Estimating the gaps in air pollution data

21 July 2017

Statistics doctoral student Fangyao Li
Statistics doctoral student Fangyao Li

Air pollution is dangerous for human health, with the fine particles generated by motor vehicles, planes, residential and forest fires, volcanic eruptions and dust storms easily inhaled. The most damaging particles are below 2.5 micrometers (PM2.5) – this is just 3% of the diameter of a human hair, and something of that size is invisible to the naked eye. You wouldn’t know if you were breathing that in.

Unsurprisingly, many countries have strict testing regimes to measure the concentration of PM2.5. However, the instruments to collect such high-dimensional time series are expensive, and statisticians are interested in ways to best estimate concentrations of fine particulate where complete data is not available.

That’s where doctoral student Fangyao Li comes in. She is using National Institute of Water and Atmospheric Research (NIWA) data taken hourly between 2008 and 2014 at four sites in Auckland – Patumahoe, Penrose, Takapuna and Whangaparaoa – and is assessing which measurements to employ in order to get estimates that are as accurate as possible.

Fangyao is using the amusingly-named “greedy algorithms” to do this. She explains that a greedy algorithm looks for the best solution at each step in the hope that together those will lead to the best solution. Greedy algorithms aren’t new – they’ve been in existence for the past three decades – but they have been re-discovered recently in the context of big data. Essentially, Fangyao’s research aims to find a good trade-off between algorithmic complexity and estimation accuracy.

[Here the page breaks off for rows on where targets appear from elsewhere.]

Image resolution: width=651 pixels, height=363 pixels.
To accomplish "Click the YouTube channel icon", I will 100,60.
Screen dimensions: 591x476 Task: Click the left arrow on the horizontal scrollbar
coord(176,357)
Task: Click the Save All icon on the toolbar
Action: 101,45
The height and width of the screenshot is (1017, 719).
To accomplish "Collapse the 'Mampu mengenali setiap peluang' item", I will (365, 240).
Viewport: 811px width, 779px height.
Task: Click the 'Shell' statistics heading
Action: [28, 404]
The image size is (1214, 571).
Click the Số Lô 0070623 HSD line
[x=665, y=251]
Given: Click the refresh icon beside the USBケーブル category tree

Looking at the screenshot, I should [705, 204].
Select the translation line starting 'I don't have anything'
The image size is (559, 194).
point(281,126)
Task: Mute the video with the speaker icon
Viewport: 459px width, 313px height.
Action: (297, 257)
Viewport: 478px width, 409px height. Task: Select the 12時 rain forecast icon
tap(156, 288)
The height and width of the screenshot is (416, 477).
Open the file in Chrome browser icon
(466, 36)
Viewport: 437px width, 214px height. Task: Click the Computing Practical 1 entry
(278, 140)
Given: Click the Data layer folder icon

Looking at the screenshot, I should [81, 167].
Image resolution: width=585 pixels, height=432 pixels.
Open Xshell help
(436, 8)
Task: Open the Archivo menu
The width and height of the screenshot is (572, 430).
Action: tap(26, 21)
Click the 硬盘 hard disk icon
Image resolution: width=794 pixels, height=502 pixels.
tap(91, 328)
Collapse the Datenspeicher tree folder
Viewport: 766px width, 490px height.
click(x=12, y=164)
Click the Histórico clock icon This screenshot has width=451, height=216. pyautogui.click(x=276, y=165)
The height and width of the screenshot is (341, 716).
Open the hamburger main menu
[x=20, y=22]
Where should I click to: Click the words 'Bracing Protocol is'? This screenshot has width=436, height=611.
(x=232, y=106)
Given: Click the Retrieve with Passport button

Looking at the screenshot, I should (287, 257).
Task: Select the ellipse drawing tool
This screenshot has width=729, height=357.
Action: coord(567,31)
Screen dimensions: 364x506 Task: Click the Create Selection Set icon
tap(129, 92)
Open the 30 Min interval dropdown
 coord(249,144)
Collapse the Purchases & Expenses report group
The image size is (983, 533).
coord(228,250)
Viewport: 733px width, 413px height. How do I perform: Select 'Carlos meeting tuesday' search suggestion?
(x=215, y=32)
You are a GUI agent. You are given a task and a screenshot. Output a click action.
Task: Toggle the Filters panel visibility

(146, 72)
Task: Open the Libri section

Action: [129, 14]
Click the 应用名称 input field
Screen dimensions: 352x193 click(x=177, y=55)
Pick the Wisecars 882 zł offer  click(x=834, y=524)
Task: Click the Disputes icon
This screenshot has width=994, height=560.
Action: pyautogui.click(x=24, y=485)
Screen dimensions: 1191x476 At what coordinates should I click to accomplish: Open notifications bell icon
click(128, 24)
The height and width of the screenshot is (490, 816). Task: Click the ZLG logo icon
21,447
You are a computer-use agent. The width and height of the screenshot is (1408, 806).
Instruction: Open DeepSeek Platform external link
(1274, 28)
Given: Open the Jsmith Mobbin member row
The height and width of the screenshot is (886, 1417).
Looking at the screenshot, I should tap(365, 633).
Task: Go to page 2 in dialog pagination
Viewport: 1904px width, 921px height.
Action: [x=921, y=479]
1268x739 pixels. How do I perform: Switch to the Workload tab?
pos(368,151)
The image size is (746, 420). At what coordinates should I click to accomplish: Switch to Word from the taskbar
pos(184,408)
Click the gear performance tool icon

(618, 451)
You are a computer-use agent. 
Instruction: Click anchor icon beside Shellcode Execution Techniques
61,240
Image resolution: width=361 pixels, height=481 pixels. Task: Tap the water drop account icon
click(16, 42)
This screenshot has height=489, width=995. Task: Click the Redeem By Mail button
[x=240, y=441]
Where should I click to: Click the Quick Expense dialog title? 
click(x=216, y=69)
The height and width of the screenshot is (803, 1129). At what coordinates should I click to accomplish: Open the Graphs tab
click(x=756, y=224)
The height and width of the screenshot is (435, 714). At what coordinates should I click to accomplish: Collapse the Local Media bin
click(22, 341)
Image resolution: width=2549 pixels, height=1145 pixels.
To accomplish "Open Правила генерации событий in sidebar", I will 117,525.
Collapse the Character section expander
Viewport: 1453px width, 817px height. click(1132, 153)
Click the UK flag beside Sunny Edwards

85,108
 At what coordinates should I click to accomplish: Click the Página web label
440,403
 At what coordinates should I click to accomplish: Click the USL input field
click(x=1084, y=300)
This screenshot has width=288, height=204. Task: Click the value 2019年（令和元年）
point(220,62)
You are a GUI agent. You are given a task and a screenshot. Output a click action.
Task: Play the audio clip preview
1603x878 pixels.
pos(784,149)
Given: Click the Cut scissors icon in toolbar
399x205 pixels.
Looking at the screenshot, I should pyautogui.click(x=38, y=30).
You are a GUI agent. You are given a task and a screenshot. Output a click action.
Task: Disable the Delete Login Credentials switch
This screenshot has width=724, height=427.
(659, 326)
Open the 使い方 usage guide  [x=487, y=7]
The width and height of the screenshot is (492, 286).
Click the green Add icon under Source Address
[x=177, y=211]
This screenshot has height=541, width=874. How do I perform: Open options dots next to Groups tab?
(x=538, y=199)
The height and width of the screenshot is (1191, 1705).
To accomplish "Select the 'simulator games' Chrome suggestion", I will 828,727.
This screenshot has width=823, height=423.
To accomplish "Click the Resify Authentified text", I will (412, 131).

Research is something of a treasure hunt for Fangyao. “Just like mining, the most beautiful and valuable things are always hidden deep beneath the earth,” she says. “The deeper you dig, the more you find.”

The NIWA data has also underlined to Fangyao how vulnerable we all are to the effects of air pollution. “For instance, according to the NIWA air pollution data I have, there was an extremely high concentration of PM2.5 in Auckland in September 2009. The reason was a dust storm in the Australian desert; the dust was blown over the Tasman Sea to the North Island. Air pollution isn’t an issue for a specific city or a specific country, all human beings should be concerned about it.”

Fangyao comes from Xinxiang in northern China, and gained a bachelors degree in mathematics at Xinjiang University. She then decided to pursue study overseas: “There were many definitions, theorems, proofs and propositions involved in my undergraduate study, and undeniably, they are interesting, lovely and beautiful. However, when I decided to further my education, I wanted to switch modes and try something more practical, looking at how to solve real-world problems by using the knowledge I have learned.”

New Zealand won, “just because the reputation of the Department of Statistics and because this is the birthplace of [the well-known statistics software] R.” A Postgraduate Diploma in Science specialising in Statistics and a masters followed, and Fangyao started her doctoral studies last year.